We moeten ons van de pramenhandel geen vaart vol te verkopen pramen voorstellen. Op diverse plaatsen zullen oude en nieuwe pramen hebben gelegen. Wat de vraag open houdt waar de nieuwe vandaan kwamen. Ze zijn in de loop van de 18e eeuw in ieder geval ook op het Hoogeveen gebouwd. We vervolgen met een overzicht van de 18e eeuwse Hoogeveense werven. VAREN OP DE PRAAM VAN EEN ANDER Hoe kwam je aan een praam? Nog een simpel maar wel doeltreffend antwoord is geweest: je vaart gewoon op de praam van een ander. De vloot van de Hollandse Compagnie, waar we hier mee begonnen, hield al in dat het heel gewoon was om in loondienst voor een ander te varen. Zo is het blijkbaar begonnen met de schipperij op het Hoogeveen. Geen zelfstandige schippers met eigen vaartuigen, maar meiers die voeren voor een compagnie of een vervener met veel veen, en al dan niet ook in het huis van die vervener woonden. Nadat in 1663 de centrale vloot van de Hollandse Compagnie was opgeheven, bleven kleinere groepen verveners, of individuele grotere verveners, gewoon een of meer pramen, of zelfs een kleine vloot van deze pramen, met schippers in loondienst bemensen. Twee voorbeelden: Koert Alberts Winkel en de Juffer Carsten. Op 27 november 1751 werd staat en inventaris opgemaakt van al Koerts bezittingen, in verband met een tweede huwelijk. Koert
5
had zoveel mensen voor zich aan het werk, dat hij maar liefst elf pramen varende had. Ook had hij nog een brandschuit en twee oude punters. Die pramen waren ook al oud, vandaar dat we kunnen uitgaan van pramen voor eigen gebruik, en geen nieuwe pramen die nog verkocht moesten worden. De ‘Juffer Carsten’ heette voluit Everhardina Sophia Carsten (1719-1775). Ze was een dochter van Casper Everhard Carsten en Everhardina Emmen. De naam ‘juffer’ dankte ze aan de periode dat ze weduwe was. De Jufferswijk en het daarop gelegen Jufferspad zijn naar haar vernoemd. Ze was getrouwd met Hendrik Albrinck (1703-1757) en is dus heel wat jaren ‘alleen’ geweest. In die periode woonde ze in Emmen. Op 28 maart 1775, na haar overlijden, werden door schulte Willinge uit Emmen mombers gesteld en werd staat en inventaris opgemaakt.
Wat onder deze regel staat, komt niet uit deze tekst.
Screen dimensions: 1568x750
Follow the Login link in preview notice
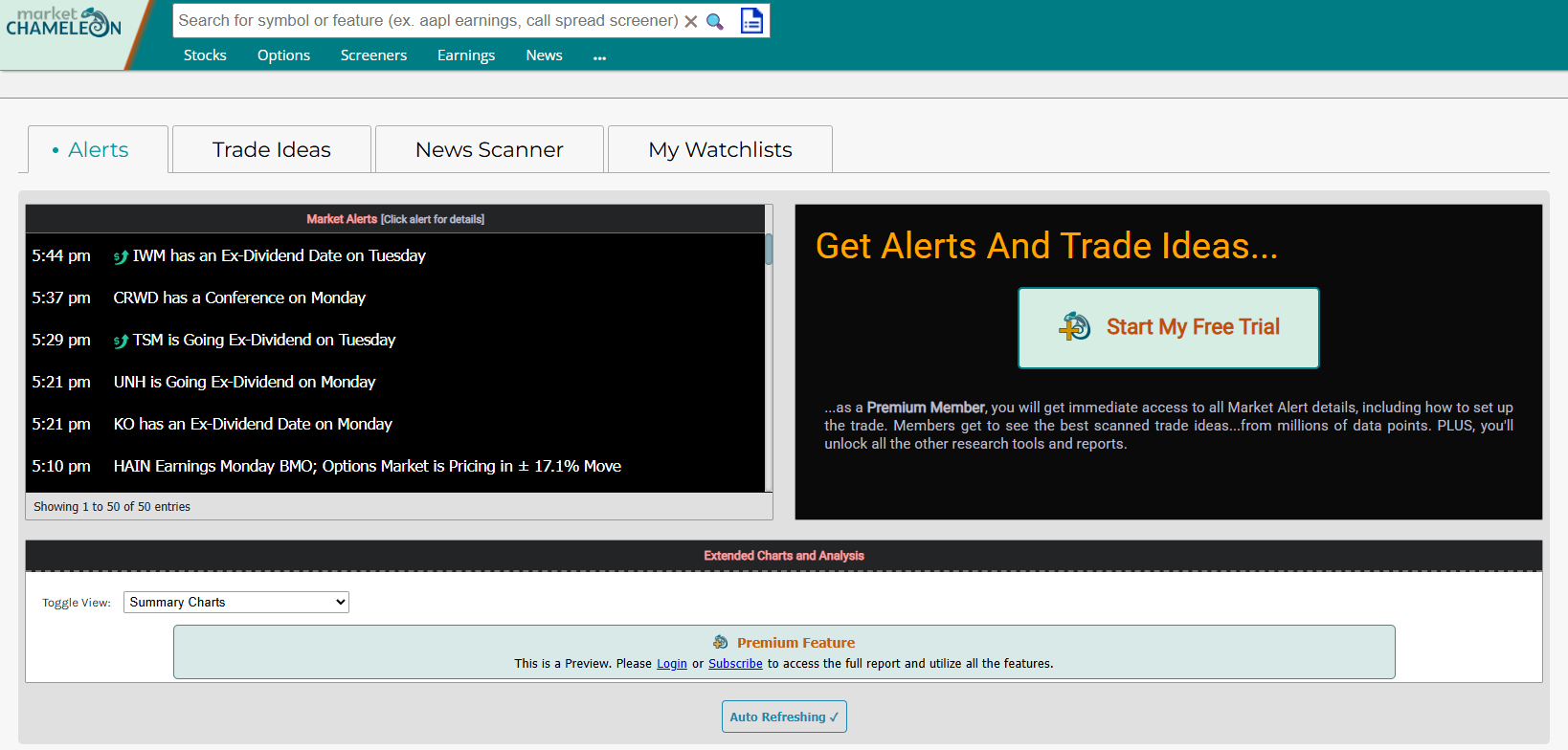[671, 664]

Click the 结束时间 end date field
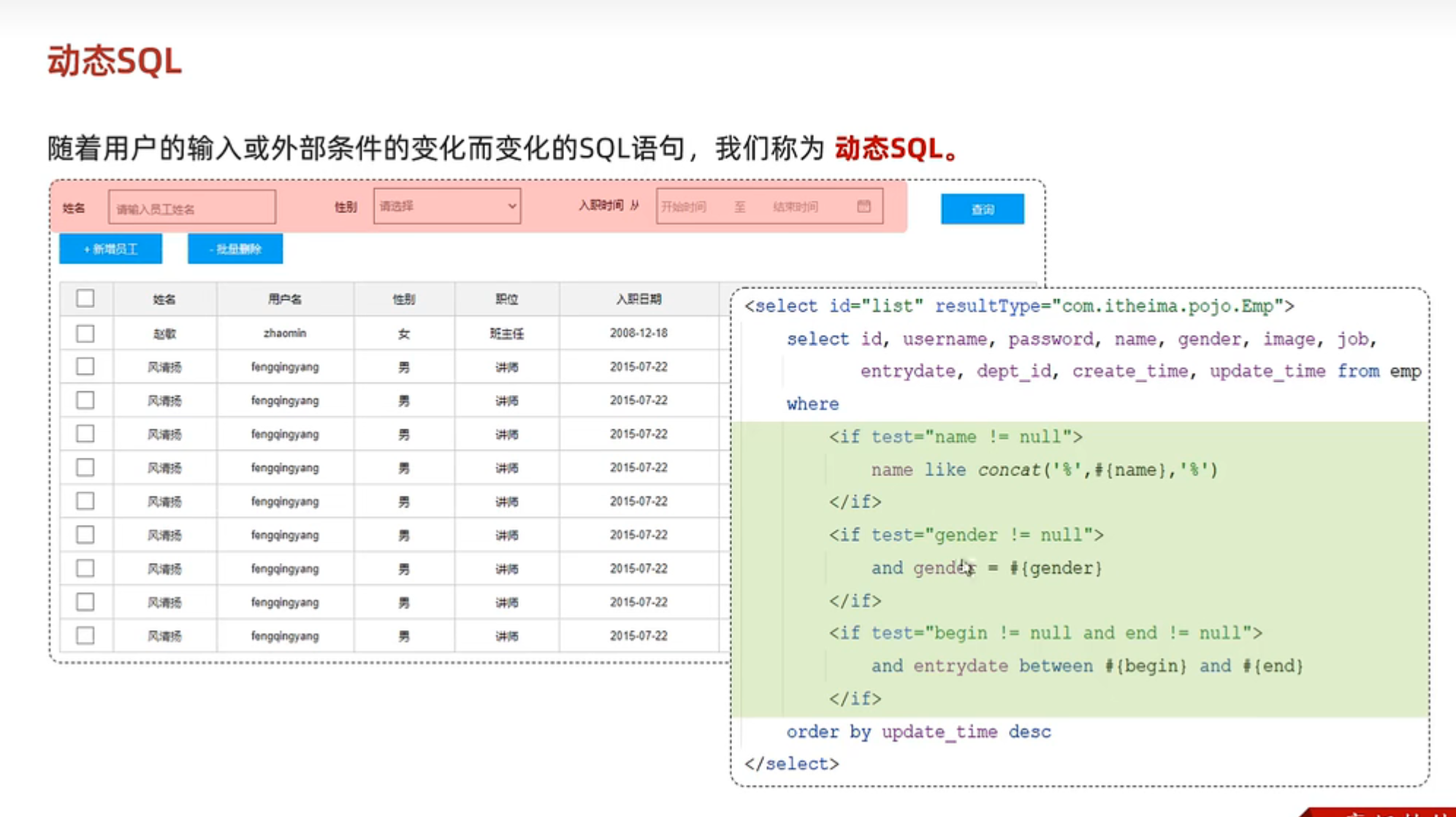coord(796,207)
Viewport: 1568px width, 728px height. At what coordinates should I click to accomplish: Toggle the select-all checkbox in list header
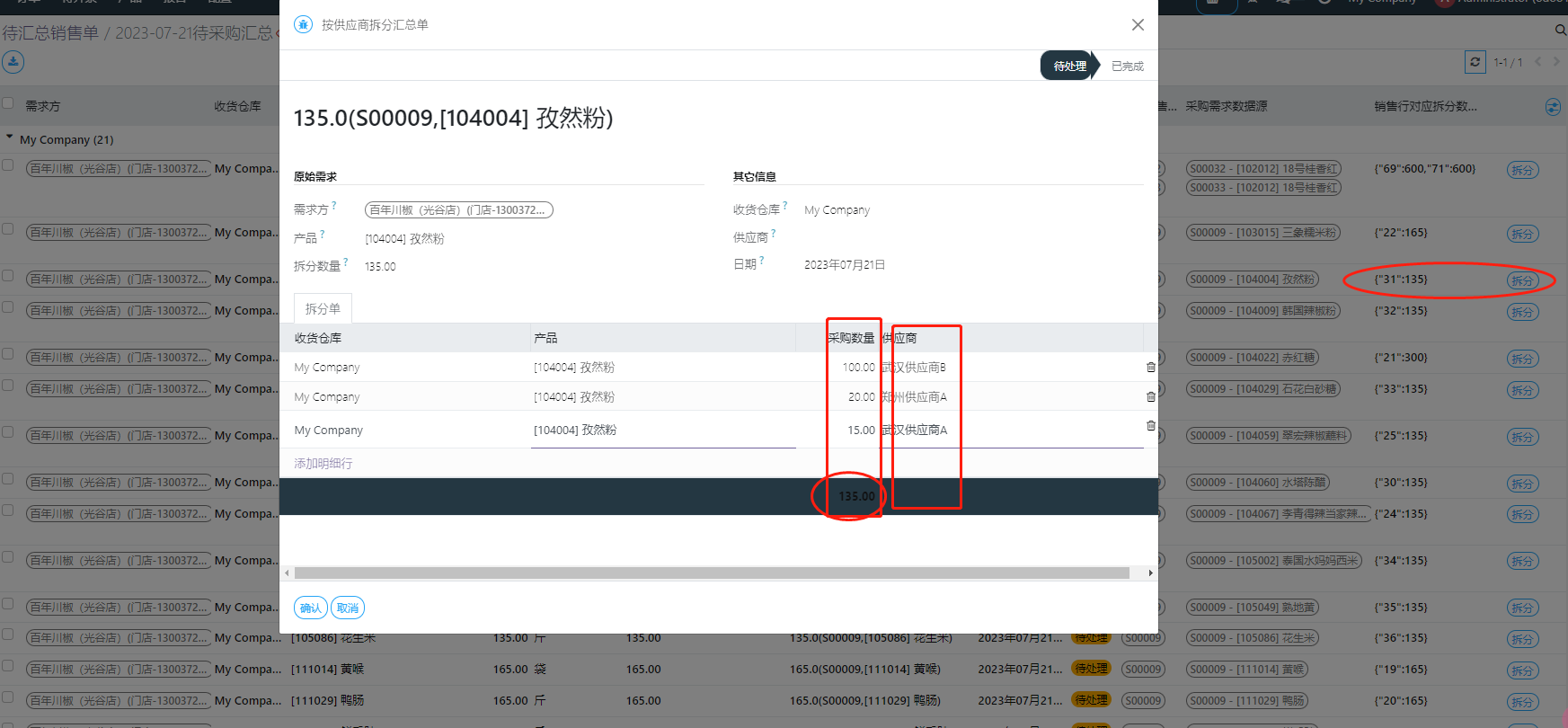8,104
Het veengebied van de ‘juffer’ bestond uit:
Plusminus 2/3e gedeelte van een halve wijk veen op de Eerste Wijk in Warmonds Grote Blok, naar haar genoemd, de Jufferswijk. Op de noordkant van deze wijk stond een huis, met hof, en wat ontgonnen land erbij, dat ook haar eigendom was. De noordkant van de Zesde Wijk in het zelfde blok. Deze wijk heet nu Jan Kielswijk, maar heette ook ooit wel Juffers 2 e Wijk. Vanwege de noorder halve wijk had ze een portie veen met ondergrond in het Zuiderse ritmeestersblok. Vanwegens de zuider eerste halve wijk en vanwege de portie in de noorder eerste halve wijk had ze het gedeelte ondergrond in het Ritmeestersblok alleen en in het Noorder Ritmeestersportie naar quota. Ook was ze was ze gerechtigd tot de ondergronden en hondsgelden vanwege de Brouwerswijk.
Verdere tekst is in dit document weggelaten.